ICD-9-CM codes can identify chronic HBV or HCV in cirrhotic patients with a high PPV, and can be used in future epidemiologic studies to examine disease burden and the proper allocation of resources.

Introduction

Cirrhosis and chronic liver disease account for over 200,000 hospitalizations and 30,000 deaths annually in the United States.1 Two of the most common etiologies of cirrhosis, hepatitis B virus (HBV) and hepatitis C virus (HCV), account for over 1 million outpatient visits, and approximately 40% of all liver transplants in the US.2,3 Over the next 10–20 years, the burden of hepatitis-related liver disease is projected to rise, making this a continued public health problem.4

Administrative databases are valuable reservoirs of information for epidemiological and outcomes research using International Classification of Diseases, 9th Revision, Clinical Modification (ICD-9-CM) codes. Yet research using such databases has inherent limitations as it is unknown if ICD-9-CM billing codes accurately identify patients with the clinical conditions associated with such codes. Algorithms to identify patients with HCV and HBV have been developed and validated in the Veterans Health Administration (VHA) system. However, the VHA is unique in that: 1) ICD-9 codes associated with visits are not used for billing; 2) the prevalence of HBV and HCV in the VHA is greater than the general commercially-insured population; and 3) the VHA population is composed of > 90% males. Thus, it is necessary to validate an algorithm to identify patients with HBV and HCV outside of the VHA as given its limited generalizability outside the VHA system. Furthermore, while a recent publication in the Medicaid population validated an algorithm to identify chronic HBV, it did not specifically focus on patients with cirrhosis.5

Several recent high-impact studies examining the epidemiology and costs associated with chronic hepatitis care have been conducted in administrative datasets.68 Yet these studies used ICD-9-CM codes to identify the cohorts with HBV or HCV, without validating such codes. Despite emerging treatments for HCV, administrative databases will continue to be the primary mechanism to perform large-scale retrospective epidemiological and cost-effectiveness research. Therefore, the aim of this study was to evaluate the performance of ICD-9-CM codes for identifying chronic HBV and HCV infection among a cohort of patients with cirrhosis in an administrative database.

Methods

Study design and data source

We conducted a retrospective study using administrative data from the University of Pennsylvania Health System (UPHS). UPHS encompasses a tertiary-care academic hospital, a community medical center, and outpatient practices across southeastern Pennsylvania and New Jersey. Data were obtained from the Penn Data Store (PDS), a collection of all administrative data in UPHS, which includes ICD-9-CM does, laboratory test results, and ambulatory electronic health records. PDS is a clinical data warehouse containing over 3 billion records of data, and integrates data from multiple systems into a consolidated dataset. While the Penn Data Store contains data beyond just ICD-9-CM codes, the ICD-9-CM codes used for this study to identify patients with HCV and HBV are the same billing codes submitted to insurers for reimbursement, and thus are the same codes that would be contained in an insurance administrative database.

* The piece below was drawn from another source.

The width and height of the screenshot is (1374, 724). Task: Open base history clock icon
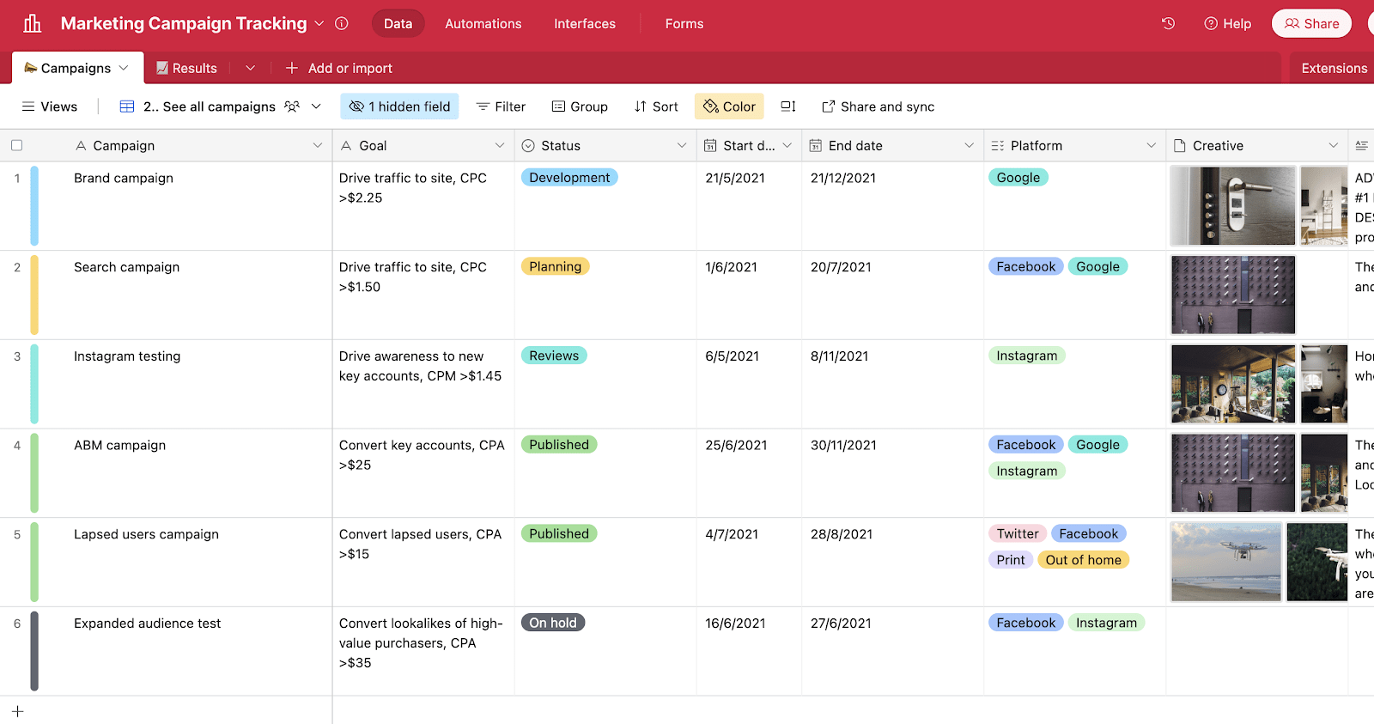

Selection of subjects and coding algorithm derivation

Subjects with cirrhosis were first identified using a validated ICD-9-CM algorithm: a) at least one inpatient cirrhosis ICD-9-CM code (571.2 or 571.5) or b) at least two outpatient ICD-9-CM cirrhosis codes based on physician face-to-face encounters between January 1, 2002 and October 20, 2013. This algorithm for cirrhosis was validated within the UPHS database.9

A random sample of 200 cirrhotic patients ≥18 years of age with either at least one inpatient or at least two outpatient ICD-9-CM codes for HCV was selected (Table 1; outpatient codes based on physician face-to-face encounters), while a random sample of cirrhotic patients with HBV ICD-9-CM codes (Table 1) was chosen similarly. A sample size of 150 HBV patients was used given the smaller pool of patients with HBV cirrhosis, and estimates that 150 patients yielded >90% confidence to determine a positive predictive value (PPV) with a 95% CI of ± 10% assuming a PPV of 80%. ICD-9-CM codes were required to occur within 365 days of the index date of cirrhosis diagnosis (either the date of the first inpatient ICD-9-CM code or second outpatient ICD-9-CM code).

Table 1.

Results of coding algorithms for HCV and HBV for patients with cirrhosis

Algorithm coding
requirements
No. inpatient
HCV ICD-9-
CM code(s)
No. outpatient
HCV ICD-9-
CM code(s)
No.
meeting
algorithm
No. with
confirmed
HCV
PPV (95% CI):
Hepatitis C
Inpatient or outpatient
codes for HCV*
  Algorithm 1 ≥1 ≥2 191 168 88.0 (82.5–92.2)
  Algorithm 2 ≥2 ≥2 141 134 95.0 (90.0–98.0)
Inpatient and outpatient
codes
  Algorithm 3 ≥1 ≥1 65 63 96.9 (89.3–99.7)
Inpatient codes only
  Algorithm 4 ≥1 0 89 72 80.9 (71.2–88.5)
  Algorithm 5 ≥2 0 39 38 97.4 (86.6–99.9)
Outpatient codes only
  Algorithm 6 0 ≥2 37 33 89.2 (74.6–97.0)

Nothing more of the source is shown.